Day 8 – Glasgow to London

We hate Easyjet. They suck. There is no limit to their sucking. Their suckage is monumental. First of all, they have no right angles. Apparently, all the big airlines appropriated all the right angles before Easyjet got there. Or Easyjet had theirs taken away for SUCKING.

Let’s start at the beginning. No sleep. Then 90 minutes on the train to and from Edinburgh for 20 minutes in Edinburgh to drop off a piece of luggage we saw no point in taking to London. This was my cagey plan that would, supposedly, deliver us from Easyjet’s Nazi luggage tactics. Then I went and dropped off laundry in a totally grim area of the city and had lunch at a place where everything tasted and smelled like it had been flown in from hell `specially. (What nut came up with Mango Spice salad dressing? It’s a f#$ing fruit, for Pete’s sake, not a piece of cajun meat ready for the rubbin’.) Then I rushed back, packed and grabbed a cab to go meet the bastards at Easyjet. So I was in a good mood when I got there. And we all know how much I love flying.

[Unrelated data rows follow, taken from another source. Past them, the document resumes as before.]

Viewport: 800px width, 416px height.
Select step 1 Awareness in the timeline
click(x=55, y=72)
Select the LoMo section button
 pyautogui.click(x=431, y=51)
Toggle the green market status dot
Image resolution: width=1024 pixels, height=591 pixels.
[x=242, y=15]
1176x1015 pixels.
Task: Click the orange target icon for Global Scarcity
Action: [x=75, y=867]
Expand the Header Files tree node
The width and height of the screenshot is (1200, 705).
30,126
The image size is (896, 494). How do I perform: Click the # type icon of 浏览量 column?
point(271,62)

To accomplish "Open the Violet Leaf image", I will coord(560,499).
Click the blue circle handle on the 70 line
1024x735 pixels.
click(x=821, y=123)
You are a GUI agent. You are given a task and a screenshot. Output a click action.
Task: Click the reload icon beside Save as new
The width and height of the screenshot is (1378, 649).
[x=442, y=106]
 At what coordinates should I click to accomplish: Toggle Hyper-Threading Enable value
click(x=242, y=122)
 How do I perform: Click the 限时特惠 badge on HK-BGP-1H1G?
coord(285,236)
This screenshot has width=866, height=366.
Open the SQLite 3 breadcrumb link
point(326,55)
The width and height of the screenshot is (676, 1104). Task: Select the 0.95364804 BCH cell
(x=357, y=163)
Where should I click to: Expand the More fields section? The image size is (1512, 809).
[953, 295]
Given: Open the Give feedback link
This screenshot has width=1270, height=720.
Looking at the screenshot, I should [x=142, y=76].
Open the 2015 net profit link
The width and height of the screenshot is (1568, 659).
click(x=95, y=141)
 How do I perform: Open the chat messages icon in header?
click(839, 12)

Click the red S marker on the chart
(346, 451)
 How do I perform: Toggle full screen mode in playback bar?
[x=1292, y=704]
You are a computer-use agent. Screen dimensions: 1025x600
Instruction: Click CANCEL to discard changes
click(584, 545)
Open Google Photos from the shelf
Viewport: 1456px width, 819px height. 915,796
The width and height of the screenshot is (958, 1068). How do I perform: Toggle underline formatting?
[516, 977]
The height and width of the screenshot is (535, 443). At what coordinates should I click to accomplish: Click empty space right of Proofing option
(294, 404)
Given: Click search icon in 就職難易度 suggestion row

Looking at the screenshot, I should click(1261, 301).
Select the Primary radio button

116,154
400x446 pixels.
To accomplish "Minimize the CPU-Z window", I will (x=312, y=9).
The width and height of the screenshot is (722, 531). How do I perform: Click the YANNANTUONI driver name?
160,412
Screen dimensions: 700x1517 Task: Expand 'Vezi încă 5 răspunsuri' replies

They “made an exception” for us by not charging us our first-born for checking my CARRY-ON bag (which they claimed was too large for them, despite the fact that other people were carrying on their living room furnishings in paper bags). There was much frantic re-sorting to remove from this bag everything spillable and valuable before they took it away to join the bag that they informed us could have been a carry-on, the fact of which they informed us of AFTER they sent it through.

Then they tried to confuse me (when I tried to get up to speed on the cost to weight ratio of our bags) by insisting on using the word “pounds” to refer to the cost while I was using it to refer to the weight. After I’d gone cross-eyed, they sent us on the death march of about 7 miles of un-air-conditioned corridors, passageways, terminals and tarmac that separates the devil-spawn check-in people from the evil minions of Satan who man the planes themselves. This is so that when you actually finally completely lose it, you can only take half the staff down with you and the rest will remain to complete the mission.

Being now both blind and disoriented, they sprang it on me that it’s free-for-all seating. (The first time I took Southwest, I cried right there in the terminal.) How expensive can it possibly be to stick little labels on the rows? At this point, I took a Xanax. Heroic R. did get us seats together but, unfortunately, they were not seats but BUCKETS thinly disguised by polyester. I couldn’t really get up to check on this theory because I would have had to bend my knees slightly, which is not permitted by the available space.

Once in London, we discovered that our recommended hotel did not in fact have a lift or normally spaced floors, so we carried all our bags up four flights of – SURPRISE! – un-air-conditioned stairs. (I am well aware of what a diva I sound like, but, with respect to heat and space, I am a difficult case, being both claustrophobic and, history has shown, susceptible to heat stroke. London in August in a heat wave is not my best environment. I could do snakes probably. Or ninjas. Or mud. But not heat. Or small spaces.) Rough day, needless to say.